Threat Intel
Whilst some people go on about DNSSEC, PUBLIC WIFI and JUICE JACKING they seem to be missing out on a threat that is real, active and has seen increased adoption by threat actors. SMS BLASTING!
Sounds cool, but basically it’s an ISMSI Catcher/Fake CELL network that is broadcasted between 500m and 2Km that lets an attacker send SPOOFED SMS messages to any cell that connects.
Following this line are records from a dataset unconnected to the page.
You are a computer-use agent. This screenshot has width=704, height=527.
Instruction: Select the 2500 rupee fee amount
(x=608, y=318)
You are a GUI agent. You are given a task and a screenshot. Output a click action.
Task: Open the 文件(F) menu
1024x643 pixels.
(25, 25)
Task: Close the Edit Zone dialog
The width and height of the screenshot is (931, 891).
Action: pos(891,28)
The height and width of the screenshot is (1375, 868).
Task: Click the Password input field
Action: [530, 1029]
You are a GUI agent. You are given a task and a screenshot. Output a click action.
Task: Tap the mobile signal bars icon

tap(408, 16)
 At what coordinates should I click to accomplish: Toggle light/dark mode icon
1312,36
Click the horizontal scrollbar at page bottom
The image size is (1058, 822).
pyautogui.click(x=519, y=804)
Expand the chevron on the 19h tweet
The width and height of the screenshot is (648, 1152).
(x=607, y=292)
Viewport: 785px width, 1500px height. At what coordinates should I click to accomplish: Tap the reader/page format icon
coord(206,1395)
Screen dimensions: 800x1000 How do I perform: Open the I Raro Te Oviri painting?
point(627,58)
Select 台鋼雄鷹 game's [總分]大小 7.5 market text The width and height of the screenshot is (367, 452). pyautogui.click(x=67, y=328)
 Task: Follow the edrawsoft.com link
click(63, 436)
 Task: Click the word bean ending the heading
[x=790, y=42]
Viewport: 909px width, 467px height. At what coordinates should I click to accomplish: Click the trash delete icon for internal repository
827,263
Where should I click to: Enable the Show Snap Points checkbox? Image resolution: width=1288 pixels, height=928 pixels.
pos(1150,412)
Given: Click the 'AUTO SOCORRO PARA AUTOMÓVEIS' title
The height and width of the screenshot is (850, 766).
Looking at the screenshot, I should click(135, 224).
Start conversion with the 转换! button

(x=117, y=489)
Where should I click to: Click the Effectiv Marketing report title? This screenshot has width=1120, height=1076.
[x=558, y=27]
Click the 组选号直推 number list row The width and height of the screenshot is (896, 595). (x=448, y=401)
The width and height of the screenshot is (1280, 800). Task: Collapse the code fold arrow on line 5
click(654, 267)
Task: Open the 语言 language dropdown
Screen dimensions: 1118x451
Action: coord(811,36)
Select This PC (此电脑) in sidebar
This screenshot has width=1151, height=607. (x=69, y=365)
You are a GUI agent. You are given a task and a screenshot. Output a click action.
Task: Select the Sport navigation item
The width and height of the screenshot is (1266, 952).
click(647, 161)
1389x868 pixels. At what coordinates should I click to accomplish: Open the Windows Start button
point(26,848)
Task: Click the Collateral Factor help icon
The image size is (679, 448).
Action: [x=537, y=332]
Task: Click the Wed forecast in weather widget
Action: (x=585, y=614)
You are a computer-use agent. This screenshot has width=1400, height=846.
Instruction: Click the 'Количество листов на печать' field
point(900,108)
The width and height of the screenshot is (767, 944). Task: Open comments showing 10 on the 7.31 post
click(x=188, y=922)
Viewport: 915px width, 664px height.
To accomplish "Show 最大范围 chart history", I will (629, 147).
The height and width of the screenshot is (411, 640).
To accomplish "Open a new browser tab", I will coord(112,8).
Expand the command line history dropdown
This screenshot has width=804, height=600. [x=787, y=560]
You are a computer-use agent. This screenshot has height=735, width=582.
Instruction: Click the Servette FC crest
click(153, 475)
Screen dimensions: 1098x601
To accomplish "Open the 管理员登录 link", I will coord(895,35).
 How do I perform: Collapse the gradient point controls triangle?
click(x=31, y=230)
This can be used for scams, phishing etc.
A history of event so far
Notable SMS Blaster Cases (2022–2025)
| Date/Year | Country | Notes | Source URL(s) |
|---|---|---|---|
| Late 2022–2025 | France | First major European case: Driver arrested in Paris (device initially mistaken for bomb); led to 2025 trial of 14 defendants (including Chinese supplier Kevin Yin) for €21M+ scams impersonating health services (Ameli). | commsrisk.com/14-defendants-face-paris-trial… |
| 2023–2025 | Vietnam | Multiple arrests, including cars in Ho Chi Minh City and Hanoi sending millions of messages; repeated busts in 2025 (e.g., third car in one month, suitcase-portable device in November). | commsrisk.com/third-smishing-sms-blaster… commsrisk.com/vietnamese-describe-methods… |
| 2024–2025 | Thailand | Numerous arrests, often hired drivers paid modestly by Chinese bosses; cases include 1M messages in 3 days (Nov 2024), multiple Bangkok busts (Aug 2025), collaboration with AIS for detection. | commsrisk.com/police-find-sms-blaster… commsrisk.com/thais-caught-with-smishing… therecord.media/bangkok-police… |
| 2024–2025 | Cambodia | Surge in late 2025: Drivers arrested in Sihanoukville (Oct–Nov), roadblocks finding blasters; Dec warehouse raid uncovered ~15 devices stored for distribution. | commsrisk.com/police-find-sms-blaster-hoard… commsrisk.com/sms-blaster-and-imsi-catcher… |
| Jun 2024–2025 | United Kingdom | First arrests (Jun 2024, “homemade” device); Chinese student Ruichen Xiong sentenced (Mar–Jul 2025 operation targeting thousands); total 7 devices seized, multiple arrests including subway use. | commsrisk.com/sms-blaster-smishing-arrests… webasha.com/blog/chinese-student… wired.com/story/sms-blasters… |
| 2025 | Serbia | Two Chinese nationals arrested for operating blaster; part of cross-European gang, impersonating operators/organizations; distinctive equipment (orange inverter). | commsrisk.com/two-chinese-sms-blaster… |
| 2025 | Switzerland | Multiple arrests (e.g., Oct Chinese national in Muttenz/Basel; three men including vehicle owners); impersonating Post Office/Migros. | commsrisk.com/sms-blaster-and-imsi-catcher… wired.com/story/sms-blasters… |
| 2025 | Indonesia | Arrests in Jakarta and elsewhere for bank impersonation scams. | commsrisk.com/sms-blaster-smishing-arrests… |
| 2025 | Qatar | Gang dismantled for impersonating banks/government; equipment seized. | commsrisk.com/sms-blaster-smishing-arrests… |
| 2025 | Philippines | Multiple busts, including Metro Manila drivers linked to same Chinese boss. | commsrisk.com/sms-blaster-and-imsi-catcher… |
| 2025 | Japan | Detections in Tokyo and urban areas; alerts issued, equipment similarities noted. | commsrisk.com/amateur-sleuths-plot-route… |
| 2025 | Oman | Chinese woman arrested driving rented car in Muscat sending phishing links. | risky.biz/risky-bulletin… |
| 2025 | Brazil | Multiple cases in São Paulo; special task force formed. | commsrisk.com/4-rogue-base-stations… |
| 2024–2025 | New Zealand | First arrest (summer 2024–2025); Chinese connections. | techspot.com/news/109575… |
| 2025 | Türkiye | 7 arrests, 3 blasters seized in Istanbul; foreigners involved, orange inverters. | commsrisk.com/7-arrests-and-3-fake… |
Many cases share patterns: Chinese-linked supply chains, similar equipment (silver cases, orange inverters, car batteries), and local drivers recruited via apps like Telegram.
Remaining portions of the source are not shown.